Copy the material from its first line through the line that contains "I will point(878,295).", inclusive, swapping "Proposals" for "Invoices" and keeping everything else unchanged.

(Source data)
────
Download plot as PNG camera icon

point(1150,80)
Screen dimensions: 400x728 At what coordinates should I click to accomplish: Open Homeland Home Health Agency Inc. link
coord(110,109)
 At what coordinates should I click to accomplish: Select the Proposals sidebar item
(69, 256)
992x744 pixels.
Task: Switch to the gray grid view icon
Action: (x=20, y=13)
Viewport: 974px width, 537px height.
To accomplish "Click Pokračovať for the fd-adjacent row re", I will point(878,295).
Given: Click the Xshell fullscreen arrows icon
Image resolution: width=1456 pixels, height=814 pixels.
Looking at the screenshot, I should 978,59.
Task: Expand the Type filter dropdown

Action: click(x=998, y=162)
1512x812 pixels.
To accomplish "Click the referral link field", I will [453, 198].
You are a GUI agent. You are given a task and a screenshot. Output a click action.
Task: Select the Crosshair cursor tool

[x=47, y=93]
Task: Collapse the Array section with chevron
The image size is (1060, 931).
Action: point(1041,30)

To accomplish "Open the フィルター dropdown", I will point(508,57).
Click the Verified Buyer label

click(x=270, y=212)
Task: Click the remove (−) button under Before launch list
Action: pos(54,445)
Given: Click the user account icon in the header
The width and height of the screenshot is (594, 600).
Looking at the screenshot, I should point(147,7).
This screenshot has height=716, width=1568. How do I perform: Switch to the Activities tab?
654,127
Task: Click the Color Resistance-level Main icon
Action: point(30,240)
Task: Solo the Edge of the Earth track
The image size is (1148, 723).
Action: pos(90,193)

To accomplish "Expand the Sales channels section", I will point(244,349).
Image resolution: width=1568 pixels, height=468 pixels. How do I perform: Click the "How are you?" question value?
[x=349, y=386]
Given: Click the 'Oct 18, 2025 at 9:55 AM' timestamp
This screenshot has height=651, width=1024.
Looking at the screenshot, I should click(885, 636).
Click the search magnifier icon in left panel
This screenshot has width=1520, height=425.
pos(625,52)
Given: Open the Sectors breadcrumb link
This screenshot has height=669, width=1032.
────
THE RESPONSE.
Download plot as PNG camera icon

point(1150,80)
Screen dimensions: 400x728 At what coordinates should I click to accomplish: Open Homeland Home Health Agency Inc. link
coord(110,109)
 At what coordinates should I click to accomplish: Select the Invoices sidebar item
(69, 256)
992x744 pixels.
Task: Switch to the gray grid view icon
Action: (x=20, y=13)
Viewport: 974px width, 537px height.
To accomplish "Click Pokračovať for the fd-adjacent row re", I will point(878,295).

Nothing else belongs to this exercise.